Lembro da sensação de conforto que me dava a cozinha antiga da minha mãe, na casa onde morei toda a infância. Piso vermelho, daqueles comuns nos anos 1980, cortininha embaixo da pia, nada de gabinete. Era profundamente simples. Mas tinha cheiro de lar. Até hoje, quando está frio, eu me lembro que sentava para estudar à mesa, enquanto ela passava roupa, aquele perfume morno do ferro de passar nos tecidos todos, terminando de secar, vaporizando tudo. Eu adorava.

O cheiro do café que ela passava no fim da tarde, também. Café simples, do dia a dia, nada de grão especial moído na hora e preparado na french press. Nem espressos automáticos que soltam seu aroma incrível alguns segundos depois do toque do botão. Não… Apenas o café preto, preparado à noitinha, que meu pai esquentava de manhã para tomar rapidinho, porque saía cedíssimo para trabalhar.

Também tenho a memória triste do dia em que meu avô morreu e minha prima foi me buscar na escola. Eu devia ter, sei lá, uns 6 ou 7 anos. Quando ela apareceu na porta da escola, e não minha mãe, eu tinha certeza de que algo realmente grave tinha acontecido. Mas, ela não me contou. Cheguei em casa e estava todo mundo reunido na cozinha, tinha umas balas da Pan que alguém me deu para amenizar a dor que eu ainda não estava sentindo, mas senti.

A cozinha, para mim, é feita dessas coisas, desses momentos da vida. É por isso que, quando estou triste, não consigo comer nem cozinhar, como já contei aqui. É por isso que, quando a vida vai bem, a gente quer muito fazer festas e jantares todos os dias ou receber o amor da nossa vida para tomar vinho e fazer um caldo verde ou uma massa simples, alguns petiscos na mesa, uma taça cheia, um chocolatinho para arrematar.

E olha que só agora me ocorreu o filme Ratatouille, em que o crítico gastronômico lembra da infância no momento em que prova um… ratatouille! Aparentemente, eu, o ratinho Rémy e o crítico chatão Anton Ego temos muita coisa em comum.
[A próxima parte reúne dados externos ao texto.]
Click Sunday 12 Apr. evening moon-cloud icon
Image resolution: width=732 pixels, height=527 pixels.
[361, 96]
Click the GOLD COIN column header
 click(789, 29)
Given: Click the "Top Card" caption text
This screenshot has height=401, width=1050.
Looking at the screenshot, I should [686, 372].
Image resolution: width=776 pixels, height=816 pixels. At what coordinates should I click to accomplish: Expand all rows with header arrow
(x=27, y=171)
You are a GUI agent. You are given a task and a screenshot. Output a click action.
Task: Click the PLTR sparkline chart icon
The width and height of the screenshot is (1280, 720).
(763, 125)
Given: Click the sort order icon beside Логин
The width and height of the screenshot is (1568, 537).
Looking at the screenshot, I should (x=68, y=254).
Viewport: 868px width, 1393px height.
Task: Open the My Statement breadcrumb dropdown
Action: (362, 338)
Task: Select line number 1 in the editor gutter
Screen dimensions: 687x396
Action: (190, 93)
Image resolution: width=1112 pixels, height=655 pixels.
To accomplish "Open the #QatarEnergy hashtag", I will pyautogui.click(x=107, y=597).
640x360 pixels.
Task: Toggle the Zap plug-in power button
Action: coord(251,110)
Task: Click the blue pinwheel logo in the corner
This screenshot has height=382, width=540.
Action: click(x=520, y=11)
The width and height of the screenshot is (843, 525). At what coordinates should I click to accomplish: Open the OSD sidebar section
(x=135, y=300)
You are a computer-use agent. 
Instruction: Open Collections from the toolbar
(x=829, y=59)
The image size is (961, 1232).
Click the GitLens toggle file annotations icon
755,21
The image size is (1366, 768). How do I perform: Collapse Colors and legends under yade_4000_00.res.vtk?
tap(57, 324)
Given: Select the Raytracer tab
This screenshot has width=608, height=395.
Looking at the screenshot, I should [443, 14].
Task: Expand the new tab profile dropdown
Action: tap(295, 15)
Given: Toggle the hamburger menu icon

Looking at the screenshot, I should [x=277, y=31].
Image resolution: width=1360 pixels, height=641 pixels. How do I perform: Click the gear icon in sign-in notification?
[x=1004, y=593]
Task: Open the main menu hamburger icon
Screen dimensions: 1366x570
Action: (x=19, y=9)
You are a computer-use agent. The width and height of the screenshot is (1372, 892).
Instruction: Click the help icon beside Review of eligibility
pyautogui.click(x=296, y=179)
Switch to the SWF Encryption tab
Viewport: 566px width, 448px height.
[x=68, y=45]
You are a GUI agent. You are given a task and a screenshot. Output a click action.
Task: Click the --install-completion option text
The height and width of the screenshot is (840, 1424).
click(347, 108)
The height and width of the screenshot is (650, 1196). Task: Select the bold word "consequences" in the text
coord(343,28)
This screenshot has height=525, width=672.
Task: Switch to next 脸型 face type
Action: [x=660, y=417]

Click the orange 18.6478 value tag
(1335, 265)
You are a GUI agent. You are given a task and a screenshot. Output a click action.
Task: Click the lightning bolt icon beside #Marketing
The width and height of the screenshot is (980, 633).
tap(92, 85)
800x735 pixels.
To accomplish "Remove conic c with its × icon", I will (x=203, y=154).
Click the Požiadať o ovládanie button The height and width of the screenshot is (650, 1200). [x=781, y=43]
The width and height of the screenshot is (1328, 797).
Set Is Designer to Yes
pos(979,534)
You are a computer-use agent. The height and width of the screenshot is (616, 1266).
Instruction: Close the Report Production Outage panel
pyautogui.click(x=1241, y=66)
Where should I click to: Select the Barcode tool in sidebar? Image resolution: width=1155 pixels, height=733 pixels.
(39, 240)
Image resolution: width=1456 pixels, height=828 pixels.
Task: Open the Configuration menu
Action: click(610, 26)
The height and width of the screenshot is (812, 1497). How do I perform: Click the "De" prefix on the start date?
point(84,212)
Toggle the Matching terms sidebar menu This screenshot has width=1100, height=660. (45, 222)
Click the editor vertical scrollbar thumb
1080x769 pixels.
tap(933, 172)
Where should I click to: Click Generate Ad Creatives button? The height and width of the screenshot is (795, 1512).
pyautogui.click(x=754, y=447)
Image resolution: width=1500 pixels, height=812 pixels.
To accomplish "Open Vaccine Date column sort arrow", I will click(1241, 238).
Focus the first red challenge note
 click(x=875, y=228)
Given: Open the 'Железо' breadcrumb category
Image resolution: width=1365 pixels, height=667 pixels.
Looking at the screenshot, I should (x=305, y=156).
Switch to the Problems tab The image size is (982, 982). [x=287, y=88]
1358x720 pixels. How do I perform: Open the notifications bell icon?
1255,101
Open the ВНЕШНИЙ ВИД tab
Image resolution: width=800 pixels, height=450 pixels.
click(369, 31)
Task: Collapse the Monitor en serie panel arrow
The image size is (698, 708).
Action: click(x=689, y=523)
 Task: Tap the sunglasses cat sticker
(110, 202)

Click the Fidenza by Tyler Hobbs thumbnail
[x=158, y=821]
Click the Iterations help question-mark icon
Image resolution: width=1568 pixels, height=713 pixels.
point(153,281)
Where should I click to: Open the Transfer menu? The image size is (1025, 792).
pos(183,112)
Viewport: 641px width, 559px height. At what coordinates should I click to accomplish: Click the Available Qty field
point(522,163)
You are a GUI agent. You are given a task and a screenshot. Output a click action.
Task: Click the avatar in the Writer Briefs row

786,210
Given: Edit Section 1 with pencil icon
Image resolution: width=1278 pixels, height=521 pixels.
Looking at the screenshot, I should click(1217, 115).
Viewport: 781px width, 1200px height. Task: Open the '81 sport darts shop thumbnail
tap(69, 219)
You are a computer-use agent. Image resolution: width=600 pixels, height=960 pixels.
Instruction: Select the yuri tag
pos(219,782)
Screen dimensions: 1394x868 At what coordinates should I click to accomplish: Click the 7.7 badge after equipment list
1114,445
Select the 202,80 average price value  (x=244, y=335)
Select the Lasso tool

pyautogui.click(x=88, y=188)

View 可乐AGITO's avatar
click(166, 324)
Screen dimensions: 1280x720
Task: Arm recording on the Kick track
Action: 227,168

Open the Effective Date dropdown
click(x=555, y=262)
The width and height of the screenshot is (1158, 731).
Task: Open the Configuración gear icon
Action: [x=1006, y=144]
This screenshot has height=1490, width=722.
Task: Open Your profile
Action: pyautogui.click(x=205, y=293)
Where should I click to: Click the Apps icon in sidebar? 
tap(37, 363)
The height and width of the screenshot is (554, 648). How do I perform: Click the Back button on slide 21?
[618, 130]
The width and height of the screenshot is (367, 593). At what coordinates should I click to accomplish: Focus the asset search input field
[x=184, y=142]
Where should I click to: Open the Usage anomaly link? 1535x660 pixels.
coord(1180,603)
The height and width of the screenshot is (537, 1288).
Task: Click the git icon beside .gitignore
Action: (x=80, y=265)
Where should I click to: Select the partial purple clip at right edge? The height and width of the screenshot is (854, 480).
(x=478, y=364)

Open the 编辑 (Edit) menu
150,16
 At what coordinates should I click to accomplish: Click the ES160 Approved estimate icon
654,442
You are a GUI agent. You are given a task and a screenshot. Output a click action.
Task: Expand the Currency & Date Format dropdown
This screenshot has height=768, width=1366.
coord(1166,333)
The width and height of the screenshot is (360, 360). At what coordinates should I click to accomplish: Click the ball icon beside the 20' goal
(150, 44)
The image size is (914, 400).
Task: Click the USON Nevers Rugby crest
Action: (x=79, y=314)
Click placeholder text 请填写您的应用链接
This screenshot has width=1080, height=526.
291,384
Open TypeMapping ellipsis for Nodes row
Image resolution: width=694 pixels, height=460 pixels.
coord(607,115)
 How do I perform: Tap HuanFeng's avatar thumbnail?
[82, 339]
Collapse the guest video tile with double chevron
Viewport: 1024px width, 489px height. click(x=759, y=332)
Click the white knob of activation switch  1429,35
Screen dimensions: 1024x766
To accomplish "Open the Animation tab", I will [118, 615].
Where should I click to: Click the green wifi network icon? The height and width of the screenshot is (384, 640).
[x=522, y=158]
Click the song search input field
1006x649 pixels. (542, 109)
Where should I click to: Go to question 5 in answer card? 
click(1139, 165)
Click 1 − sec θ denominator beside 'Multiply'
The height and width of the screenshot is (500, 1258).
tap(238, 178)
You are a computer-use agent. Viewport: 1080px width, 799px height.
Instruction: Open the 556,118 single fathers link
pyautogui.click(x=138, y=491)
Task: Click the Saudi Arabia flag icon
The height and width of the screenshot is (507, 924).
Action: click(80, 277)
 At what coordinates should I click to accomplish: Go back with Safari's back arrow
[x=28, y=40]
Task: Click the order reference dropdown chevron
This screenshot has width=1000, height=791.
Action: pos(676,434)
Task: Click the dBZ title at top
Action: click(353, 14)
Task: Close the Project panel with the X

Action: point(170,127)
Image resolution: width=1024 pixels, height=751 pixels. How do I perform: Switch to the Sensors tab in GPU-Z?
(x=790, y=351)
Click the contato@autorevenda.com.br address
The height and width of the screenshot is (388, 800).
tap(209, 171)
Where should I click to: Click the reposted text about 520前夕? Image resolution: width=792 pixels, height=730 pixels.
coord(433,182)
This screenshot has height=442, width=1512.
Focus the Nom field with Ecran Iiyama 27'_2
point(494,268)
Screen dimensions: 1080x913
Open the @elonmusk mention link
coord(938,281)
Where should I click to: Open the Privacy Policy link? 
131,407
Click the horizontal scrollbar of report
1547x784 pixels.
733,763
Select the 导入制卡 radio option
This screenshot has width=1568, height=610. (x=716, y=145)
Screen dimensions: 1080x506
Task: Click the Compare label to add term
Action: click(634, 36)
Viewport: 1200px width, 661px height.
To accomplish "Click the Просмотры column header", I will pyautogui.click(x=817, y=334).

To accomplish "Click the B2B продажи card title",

Ou esse prato, vai ver, tem seu poder mesmo. O poder mágico de resgatar essas profundezas dentro da gente, de fazer a gente ter vontade de reunir todo mundo sentadinho na mesa, no fim da tarde, para tomar um café e falar de futuro, de passado, de presente, do que virá. Se tiver um bolinho de fubá, amigo, aí teremos mais uma memória deliciosa pra guardar dentro da gente, e pra sempre.